Text:
◇ ◇ ◇ ◇ ◇ ◇ ◇
All valid #if constructs are possible with #unless as well. Here is an
example:
#unless(${reference})
${reference} is NULL
#else
${reference} is not NULL
#end
Data types and loops
====================
You can place two different types of data in the context: single and rows.
Singles are simply character strings. They are pointed to by a char* and
limited by the length. Generally, mod_spin does not rely on '\0' being present
at the end of the string. However, regular C APIs mostly handle strings that
have the ending '\0' character. Therefore, all single data, although being
declared as 'size' in length, actually gets a '\0' character at the end
(naturally, the space for this character is allocated when the single is
created). This is very useful when communicating with regular C APIs, as it
saves a lot of copying and memory allocation. If you design your own functions
that create single data, you MUST FOLLOW THIS CONVENTION OR YOU'RE SETTING
YOURSELF UP FOR A WHOLE HEAP OF BUFFER OVERFLOWS!
Rows are data that looks a lot like something that would be returned from an
SQL query: there are named columns and data contains certain number of rows.
However, unlike what's returned by SQL queries (i.e. single pieces of data),
each actual piece of data can again be either rows or single. This then enables
nesting of multiple data dimensions. The nested #for loops are used to spin
around such data. That's where the name mod_spin comes from.
◇ ◇ ◇ ◇ ◇ ◇ ◇
Raw records:
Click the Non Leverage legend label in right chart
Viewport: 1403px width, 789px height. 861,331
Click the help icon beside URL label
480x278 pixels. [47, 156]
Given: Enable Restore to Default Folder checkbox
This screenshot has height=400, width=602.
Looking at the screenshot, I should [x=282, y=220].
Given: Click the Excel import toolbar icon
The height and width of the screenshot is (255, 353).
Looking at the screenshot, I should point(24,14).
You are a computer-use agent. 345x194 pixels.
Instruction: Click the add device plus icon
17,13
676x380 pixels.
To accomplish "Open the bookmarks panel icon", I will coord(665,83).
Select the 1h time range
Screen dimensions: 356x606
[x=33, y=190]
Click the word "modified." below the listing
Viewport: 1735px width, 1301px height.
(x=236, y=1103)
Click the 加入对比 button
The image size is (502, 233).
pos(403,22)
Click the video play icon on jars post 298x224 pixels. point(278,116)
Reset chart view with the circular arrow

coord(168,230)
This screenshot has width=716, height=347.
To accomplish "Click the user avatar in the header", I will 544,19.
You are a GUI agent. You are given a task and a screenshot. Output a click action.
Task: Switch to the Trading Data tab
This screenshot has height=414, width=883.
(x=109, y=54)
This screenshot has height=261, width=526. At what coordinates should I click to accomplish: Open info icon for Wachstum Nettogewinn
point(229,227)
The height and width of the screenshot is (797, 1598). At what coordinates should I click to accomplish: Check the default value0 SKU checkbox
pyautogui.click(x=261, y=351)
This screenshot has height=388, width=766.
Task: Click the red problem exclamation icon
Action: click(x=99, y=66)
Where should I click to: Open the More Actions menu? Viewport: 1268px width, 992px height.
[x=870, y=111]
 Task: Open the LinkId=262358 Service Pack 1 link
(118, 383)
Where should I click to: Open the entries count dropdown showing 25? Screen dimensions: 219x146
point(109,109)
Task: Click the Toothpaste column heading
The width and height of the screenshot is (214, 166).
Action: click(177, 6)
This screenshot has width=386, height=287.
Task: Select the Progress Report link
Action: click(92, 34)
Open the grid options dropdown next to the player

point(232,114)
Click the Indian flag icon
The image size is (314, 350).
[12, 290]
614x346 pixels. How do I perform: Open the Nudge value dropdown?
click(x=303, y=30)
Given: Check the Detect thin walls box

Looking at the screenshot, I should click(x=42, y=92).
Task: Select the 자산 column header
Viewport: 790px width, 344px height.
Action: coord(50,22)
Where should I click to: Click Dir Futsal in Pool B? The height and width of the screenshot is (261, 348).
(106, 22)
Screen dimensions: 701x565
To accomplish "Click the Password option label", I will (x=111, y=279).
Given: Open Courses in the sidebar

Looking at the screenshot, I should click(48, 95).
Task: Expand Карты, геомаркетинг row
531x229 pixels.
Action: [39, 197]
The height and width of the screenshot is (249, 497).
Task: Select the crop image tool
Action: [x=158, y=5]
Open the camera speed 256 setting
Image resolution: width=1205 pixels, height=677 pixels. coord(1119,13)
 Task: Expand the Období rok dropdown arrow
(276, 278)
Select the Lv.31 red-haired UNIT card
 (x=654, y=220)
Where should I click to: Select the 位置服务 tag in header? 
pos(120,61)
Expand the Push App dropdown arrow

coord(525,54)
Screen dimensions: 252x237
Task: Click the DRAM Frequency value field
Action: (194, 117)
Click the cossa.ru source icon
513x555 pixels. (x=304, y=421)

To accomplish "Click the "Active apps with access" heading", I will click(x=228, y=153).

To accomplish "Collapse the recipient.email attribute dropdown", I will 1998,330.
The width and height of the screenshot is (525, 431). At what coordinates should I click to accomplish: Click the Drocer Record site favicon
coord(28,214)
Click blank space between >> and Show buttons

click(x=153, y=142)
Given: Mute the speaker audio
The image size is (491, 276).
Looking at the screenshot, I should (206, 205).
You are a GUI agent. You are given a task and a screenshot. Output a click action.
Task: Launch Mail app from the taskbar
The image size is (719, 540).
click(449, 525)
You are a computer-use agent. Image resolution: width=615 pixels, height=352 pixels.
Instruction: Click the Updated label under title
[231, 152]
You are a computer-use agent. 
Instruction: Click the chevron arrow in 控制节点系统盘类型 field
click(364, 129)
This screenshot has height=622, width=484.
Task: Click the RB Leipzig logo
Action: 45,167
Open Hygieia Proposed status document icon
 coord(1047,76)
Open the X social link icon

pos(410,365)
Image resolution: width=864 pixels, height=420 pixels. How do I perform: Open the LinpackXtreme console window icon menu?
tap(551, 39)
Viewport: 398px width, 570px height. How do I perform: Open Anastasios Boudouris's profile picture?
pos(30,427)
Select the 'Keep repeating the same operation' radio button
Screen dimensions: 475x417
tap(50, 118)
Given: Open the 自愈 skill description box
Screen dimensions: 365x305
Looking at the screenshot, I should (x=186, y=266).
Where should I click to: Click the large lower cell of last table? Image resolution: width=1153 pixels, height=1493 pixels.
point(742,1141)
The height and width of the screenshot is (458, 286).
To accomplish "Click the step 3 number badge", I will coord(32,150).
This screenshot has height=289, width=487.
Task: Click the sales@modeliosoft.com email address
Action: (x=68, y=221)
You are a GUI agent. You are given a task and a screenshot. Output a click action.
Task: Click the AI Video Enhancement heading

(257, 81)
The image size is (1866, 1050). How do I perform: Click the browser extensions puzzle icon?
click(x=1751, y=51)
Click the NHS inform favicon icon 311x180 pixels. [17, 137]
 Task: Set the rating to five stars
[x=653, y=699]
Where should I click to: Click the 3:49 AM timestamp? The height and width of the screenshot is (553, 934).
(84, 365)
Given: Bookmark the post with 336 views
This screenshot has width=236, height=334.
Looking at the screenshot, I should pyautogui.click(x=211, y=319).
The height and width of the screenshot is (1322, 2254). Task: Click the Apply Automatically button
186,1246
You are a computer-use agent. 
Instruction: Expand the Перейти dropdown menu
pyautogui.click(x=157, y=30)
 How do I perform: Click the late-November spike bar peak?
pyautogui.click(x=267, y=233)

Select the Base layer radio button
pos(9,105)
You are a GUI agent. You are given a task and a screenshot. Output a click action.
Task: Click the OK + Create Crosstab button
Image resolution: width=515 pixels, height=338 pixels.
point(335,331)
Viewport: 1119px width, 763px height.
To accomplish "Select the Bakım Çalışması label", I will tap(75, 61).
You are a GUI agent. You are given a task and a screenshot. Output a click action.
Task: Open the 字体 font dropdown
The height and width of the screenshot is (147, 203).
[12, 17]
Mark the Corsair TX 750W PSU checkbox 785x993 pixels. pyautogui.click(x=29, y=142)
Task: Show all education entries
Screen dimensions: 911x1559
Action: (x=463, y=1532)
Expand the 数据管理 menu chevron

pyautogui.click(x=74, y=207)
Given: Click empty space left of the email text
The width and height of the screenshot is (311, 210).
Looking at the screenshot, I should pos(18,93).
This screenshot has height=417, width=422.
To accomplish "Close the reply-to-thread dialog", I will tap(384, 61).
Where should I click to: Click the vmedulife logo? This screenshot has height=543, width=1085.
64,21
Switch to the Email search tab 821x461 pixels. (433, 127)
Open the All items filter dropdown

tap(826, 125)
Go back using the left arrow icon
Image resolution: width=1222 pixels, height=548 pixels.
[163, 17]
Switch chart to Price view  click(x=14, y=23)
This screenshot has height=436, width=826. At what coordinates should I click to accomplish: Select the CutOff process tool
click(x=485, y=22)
◇ ◇ ◇ ◇ ◇ ◇ ◇
Stated problem A: From the mod_spin text, return the passage between "However, unlike what's" and "mod_spin comes from.", inclusive.
Stated problem B: Rewrite the paragraph of the mod_spin text that begins "Rows are data that looks" in a shorter form, keeping its main facts.
Stated problem C: In the mod_spin text, what character is added at the end of all single data?

Exercise response A:
However, unlike what's returned by SQL queries (i.e. single pieces of data),
each actual piece of data can again be either rows or single. This then enables
nesting of multiple data dimensions. The nested #for loops are used to spin
around such data. That's where the name mod_spin comes from.

Exercise response B: Rows resemble SQL query results, with named columns and some number of rows. Unlike SQL results, each piece of data can itself be rows or a single, which allows several data dimensions to be nested. Nested #for loops spin around such data, and this is where the name mod_spin comes from.

Exercise response C: A '\0' character is added at the end of all single data.